#2570

Exotismes minuscules. Devant la gare, un moine bouddhiste, l’air songeur dans sa toge orange. Dans le tram bondé, une petite fille basanée évoque le gâteau à la crème mangé par son copain prénommé Stuart. À la brocante, un grand héron en plastique toise de haut un Napoléon chevauchant sa monture rouillée. Accroupi, un petit monsieur asiatique fouille dans un bac de LP marqué « afro-disco ». Dans la basilique, les cierges scintillent au pied des hautes colonnes grises mais l’air sent le renfermé, le moisi, et je tousse. Sous la flèche, un noir à chapeau brandit une hallebarde devant des touristes blancs et ridés. À l’orgue de barbarie, le chanteur de rues livre une strophe oubliée d’ « Une souris verte ». Plus loin, les musiciens arabes jouent du bouzouki et de l’accordéon. Mélanges, mélanges. Et penser à Roland.

#2569

« I waited a good hour after the last flick­ering light had disappeared. Then I crept softly up to the house, and, concealed in its shadow, listened for sounds. There were none, except those strange, almost inexpressible voices which seem to come from nowhere in the dead of night. I do not know that anybody has ever noticed them; but I have always fancied that they were like the breathing of the earth—if such a thing were possible—for they come in regular, rhythmic pulsations. »

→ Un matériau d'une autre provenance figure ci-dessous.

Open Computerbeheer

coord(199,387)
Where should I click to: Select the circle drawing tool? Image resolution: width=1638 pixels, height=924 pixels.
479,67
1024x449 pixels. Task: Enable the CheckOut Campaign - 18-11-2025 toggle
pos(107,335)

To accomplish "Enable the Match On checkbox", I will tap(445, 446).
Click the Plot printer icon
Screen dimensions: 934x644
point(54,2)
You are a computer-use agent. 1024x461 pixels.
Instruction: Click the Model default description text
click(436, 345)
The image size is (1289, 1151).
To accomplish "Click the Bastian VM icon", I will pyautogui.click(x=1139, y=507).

Geo E. Walsh, The Mysterious Burglar, 1901

#2568

Depuis le début de l’année, j’ai pris la résolution de ne plus manger chez moi que végétarien + poisson. Et cette nuit j’ai fait un rêve étrangement en rapport avec une telle décision : je me trouvais dans une réunion de famille au restaurant, et nous remarquions que près du sol un large plateau portait des petits animaux ; il s’agissait de l’équivalent de l’aquarium à homards de certains restos, ces petits animaux devaient être tués sur place avant d’être mangé par les clients. Un peu horrifiés, nous constations que cela comprenait plusieurs écureuils volants, tout mignons, et décidions aussitôt d’en adopter deux.

#2567

Je marche beaucoup, en ce moment. Trois petites sorties rien qu’aujourd’hui, pour essayer de m’éclaircir la tête. Jamais loin, le quartier, le boulevard,les barrières, la gare, Nansouty… Le meilleur moment : l’heure entre chien et loup, lorsque l’éclat déclinant du ciel lutte avec les alignements oranges de l’éclairage municipal, que le visage blond des maisons se maquille de frais, que les grillons commencent à crisser dans l’échancrure ferroviaire, que les squares clos s’envahissent d’ombre, que les vélos passent en un souffle et les voitures en une ribambelle de lumignons. L’été m’est toujours plus difficile, besoin de marcher pour relâcher un peu de la pression de la solitude, et les crises d’angoisse qui vont avec. Cueillies quelques graines de rose trémière, dans l’espoir chaque fois déçu qu’un jour, l’une ait le caprice de pousser dans mon jardin plutôt que sur les trottoirs. Récolté aussi pas mal de pourpier, afin de le replanter dans un bac — des provisions pour futures salades.

#2566

La plateforme d’hébergement de mon blog me dit qu’il comprend 2896 articles. Fichtre. Ah, il faut dire que je « blogue » depuis… 2001 je crois ? Une amie en parlait comme d’un « voyage au long cours », il y a peu. Parfois je me demande pourquoi, tous ces mots, et qui les lit donc ? Il y avait un compteur de visites, sur l’ancienne version (chez Blogger), plus sur l’actuelle, je ne me rends donc pas du tout compte. Écrire dans le vide, de nos jours où tant de blogs recherchent notoriété et cadeaux, où chacun donne son petit avis en le baptisant « critique », est-ce dérisoire ?

Je cultive mon jardin, dans le silence de l’été.